Tattnall County is an excellent example of leadership in preservation, both historic and natural. Tattnall County received one of 10 national Presidential Historic Preservation Awards for the restoration of the Alexander Hotel, which was built in the 1890s in Reidsville. Additionally, the historic Tattnall County Courthouse in Reidsville, built in 1902, was reopened in 2009 after a complete renovation with an emphasis on the preservation of the original. In addition to county and state offices being in the courthouse, it houses the Greater Tattnall Chamber of Commerce.
Plans are presently underway to restore the historic Glennwanis Hotel (circa 1926) on Barnard Street in Glennville. Other structures that have been restored in the county include the historic Nelson Hotel located on Main Street in Reidsville, and the W.L. Morris Building in Collins. Not only are homes and buildings restored, natural preservation of the rare Elliotia Racemosa plant – otherwise known as the Georgia Plume – has also been undertaken. The largest colony of this almost-extinct plant is nurtured in Big Hammock Natural Area, located within the county.
Recreation is as plentiful and diverse as the history of Tattnall. Fishing, hunting, golfing, camping, canoeing, paddleboats and swimming are available for all ages.
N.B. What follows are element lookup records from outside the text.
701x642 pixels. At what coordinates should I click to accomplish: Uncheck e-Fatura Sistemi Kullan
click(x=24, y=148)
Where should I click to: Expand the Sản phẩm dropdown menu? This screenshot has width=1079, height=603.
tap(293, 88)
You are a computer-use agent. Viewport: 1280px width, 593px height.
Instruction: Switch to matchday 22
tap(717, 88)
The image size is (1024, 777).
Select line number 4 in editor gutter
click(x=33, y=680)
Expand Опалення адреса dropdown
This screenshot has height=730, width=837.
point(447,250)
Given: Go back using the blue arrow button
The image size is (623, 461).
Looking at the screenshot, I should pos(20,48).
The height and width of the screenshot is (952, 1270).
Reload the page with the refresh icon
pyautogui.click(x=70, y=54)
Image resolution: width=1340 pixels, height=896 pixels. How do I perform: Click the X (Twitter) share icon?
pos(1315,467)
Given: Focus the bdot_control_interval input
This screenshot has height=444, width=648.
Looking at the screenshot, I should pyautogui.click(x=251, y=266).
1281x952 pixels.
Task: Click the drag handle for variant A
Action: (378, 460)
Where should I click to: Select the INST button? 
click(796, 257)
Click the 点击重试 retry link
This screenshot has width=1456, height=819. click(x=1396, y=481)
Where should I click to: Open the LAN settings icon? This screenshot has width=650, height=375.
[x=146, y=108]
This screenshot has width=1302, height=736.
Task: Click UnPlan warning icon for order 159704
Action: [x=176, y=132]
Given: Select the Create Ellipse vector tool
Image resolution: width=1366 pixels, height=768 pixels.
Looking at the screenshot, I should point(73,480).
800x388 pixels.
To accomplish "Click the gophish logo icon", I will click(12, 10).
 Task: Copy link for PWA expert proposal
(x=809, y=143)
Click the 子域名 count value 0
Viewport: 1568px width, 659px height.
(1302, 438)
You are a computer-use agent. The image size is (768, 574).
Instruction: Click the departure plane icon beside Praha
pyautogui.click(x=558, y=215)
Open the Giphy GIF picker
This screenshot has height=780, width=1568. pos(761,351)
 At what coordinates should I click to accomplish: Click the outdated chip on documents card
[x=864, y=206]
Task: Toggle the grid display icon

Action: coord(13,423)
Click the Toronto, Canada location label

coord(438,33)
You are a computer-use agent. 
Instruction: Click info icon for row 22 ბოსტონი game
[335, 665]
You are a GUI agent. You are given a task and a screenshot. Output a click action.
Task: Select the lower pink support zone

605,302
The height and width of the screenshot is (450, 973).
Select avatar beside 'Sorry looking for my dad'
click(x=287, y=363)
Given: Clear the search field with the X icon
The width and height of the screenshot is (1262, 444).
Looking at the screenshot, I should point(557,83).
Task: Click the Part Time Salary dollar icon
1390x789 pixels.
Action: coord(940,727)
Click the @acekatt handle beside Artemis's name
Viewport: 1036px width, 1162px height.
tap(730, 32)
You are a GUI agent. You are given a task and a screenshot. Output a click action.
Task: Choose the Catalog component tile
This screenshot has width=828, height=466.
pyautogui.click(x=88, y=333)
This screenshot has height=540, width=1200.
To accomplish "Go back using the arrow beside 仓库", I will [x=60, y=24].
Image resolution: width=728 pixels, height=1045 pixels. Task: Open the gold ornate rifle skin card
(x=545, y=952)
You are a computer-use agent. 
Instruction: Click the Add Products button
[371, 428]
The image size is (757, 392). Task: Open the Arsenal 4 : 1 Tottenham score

Fishing is abundant in 650 well-stocked ponds, the Ohoopee and Altamaha Rivers, and two local lakes.
The Gordonia-Alatamaha State Park features a 12-acre lake and camp sites, and one can enjoy a beautiful 18-hole golf course. More than 260,000 acres at the Fort Stewart Reservation are filled with deer, turkey, quail and dove for avid hunters.
The historic Wiregrass Trail (www.wiregrasstrail.com), traveling along Georgia Highway 57, runs through the cities of Cobbtown, Collins, Reidsville and Glennville. This route is the shortest distance from Atlanta to the Golden Isles of the coast. Additionally, the famous Woodpecker Trail runs through Tattnall County via Highway 121.